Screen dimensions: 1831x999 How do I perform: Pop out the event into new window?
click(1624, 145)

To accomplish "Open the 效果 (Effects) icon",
-*-
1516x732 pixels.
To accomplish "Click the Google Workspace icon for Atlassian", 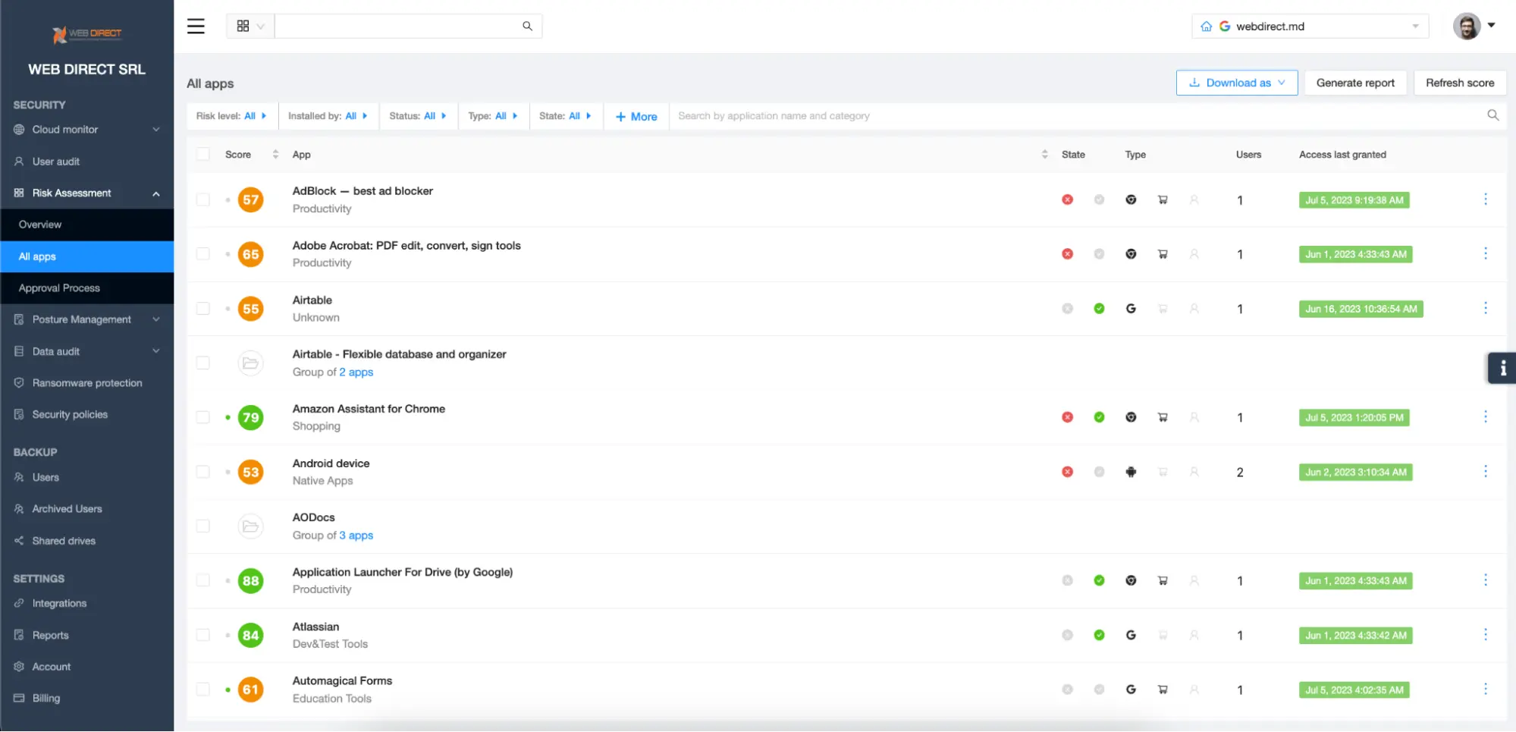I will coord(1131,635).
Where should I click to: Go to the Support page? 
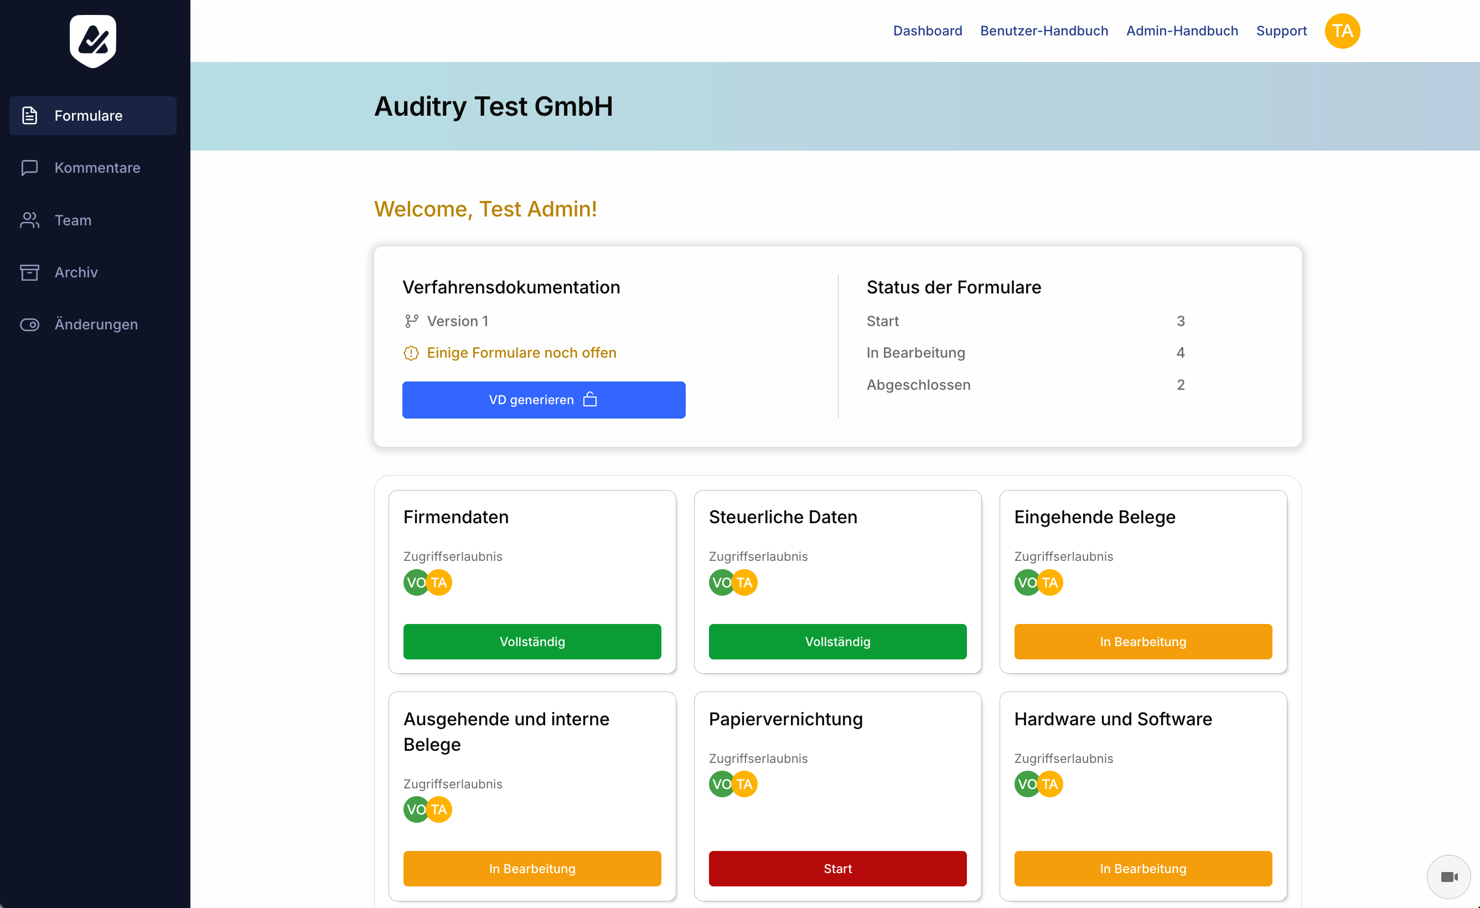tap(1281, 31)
-*-
Of all the entries above, repeat only the lines from the line that has "Screen dimensions: 1831x999" to the line that has "the 效果 (Effects)", both lines included, exactly.

Screen dimensions: 1831x999 How do I perform: Pop out the event into new window?
click(1624, 145)

To accomplish "Open the 效果 (Effects) icon",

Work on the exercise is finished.